## Problem to work on
The line that contains "You are a computer-use" marks the start. Please set it down, with every later line of the data, exactly and without pictures.
(Provided material)
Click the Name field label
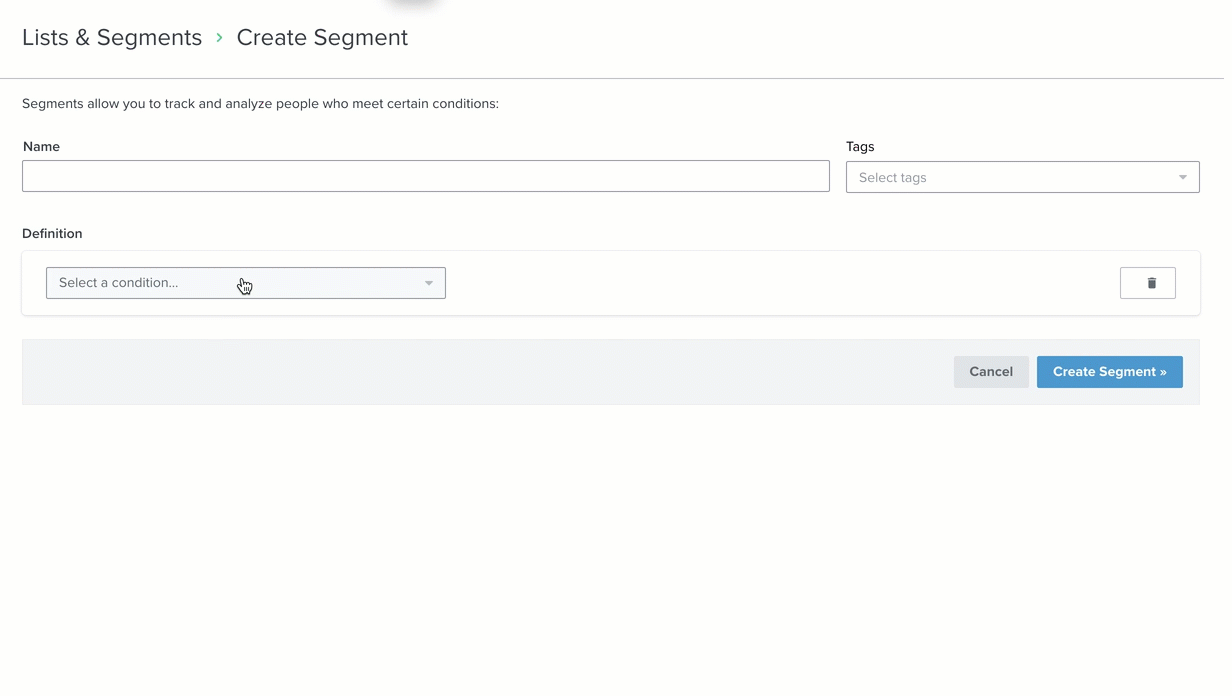Viewport: 1232px width, 696px height. click(x=41, y=147)
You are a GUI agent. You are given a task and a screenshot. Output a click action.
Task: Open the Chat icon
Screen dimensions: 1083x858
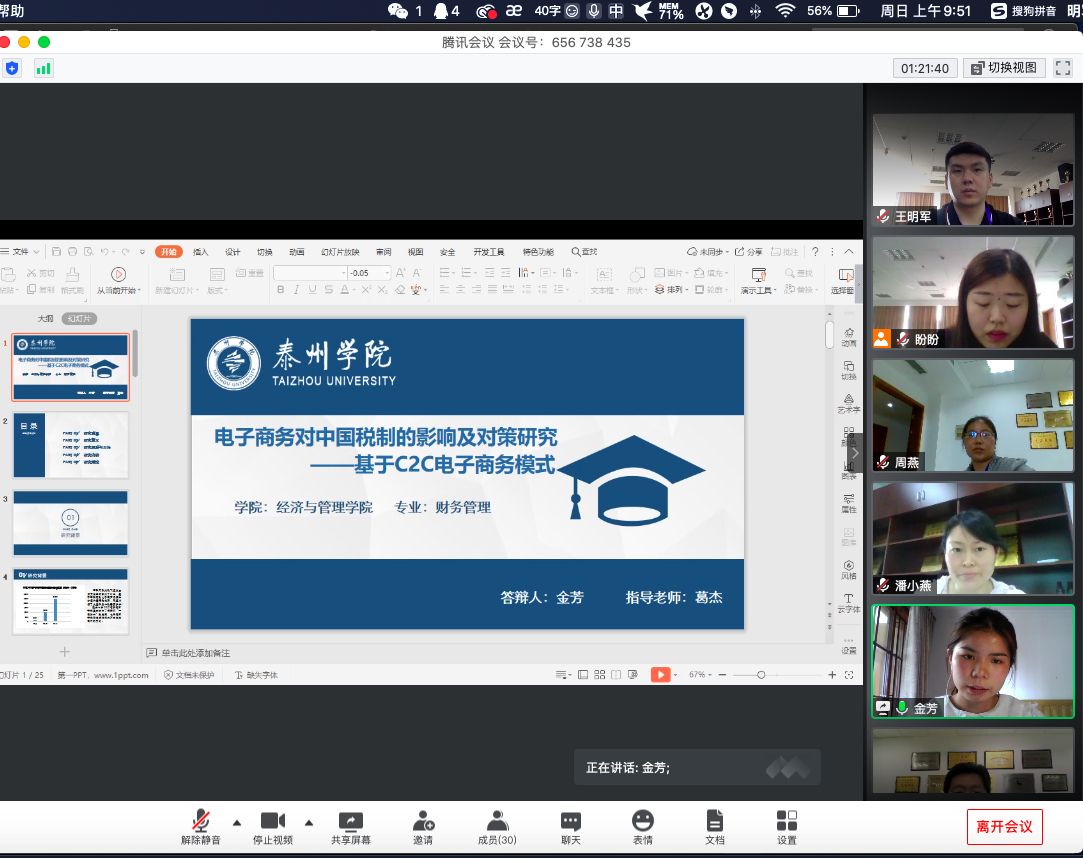(570, 821)
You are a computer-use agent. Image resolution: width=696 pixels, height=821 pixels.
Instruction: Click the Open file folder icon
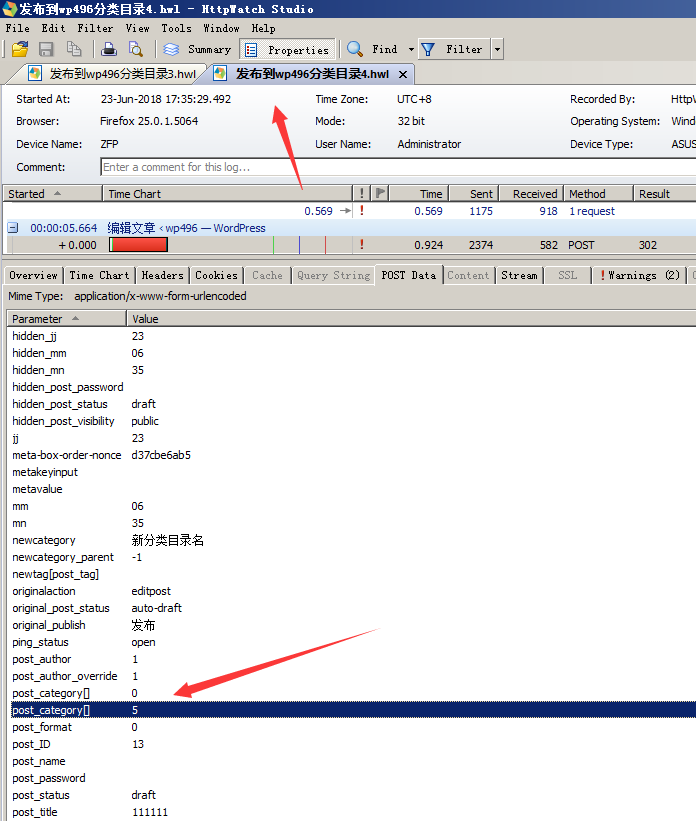pos(19,49)
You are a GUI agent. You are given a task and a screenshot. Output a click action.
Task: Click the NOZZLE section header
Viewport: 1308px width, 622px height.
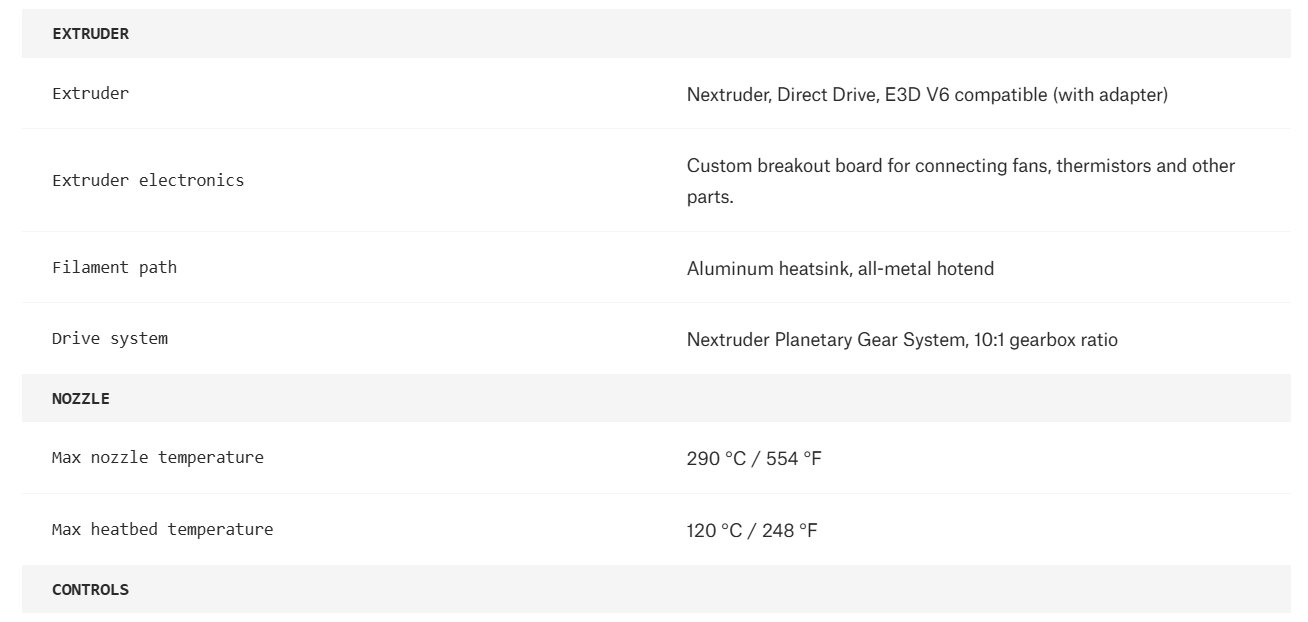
(End Provided material)
## Solution to this exercise
You are a computer-use agent. Image resolution: width=696 pixels, height=821 pixels.
Instruction: Click the Open file folder icon
pos(19,49)
You are a GUI agent. You are given a task and a screenshot. Output a click action.
Task: Click the NOZZLE section header
Viewport: 1308px width, 622px height.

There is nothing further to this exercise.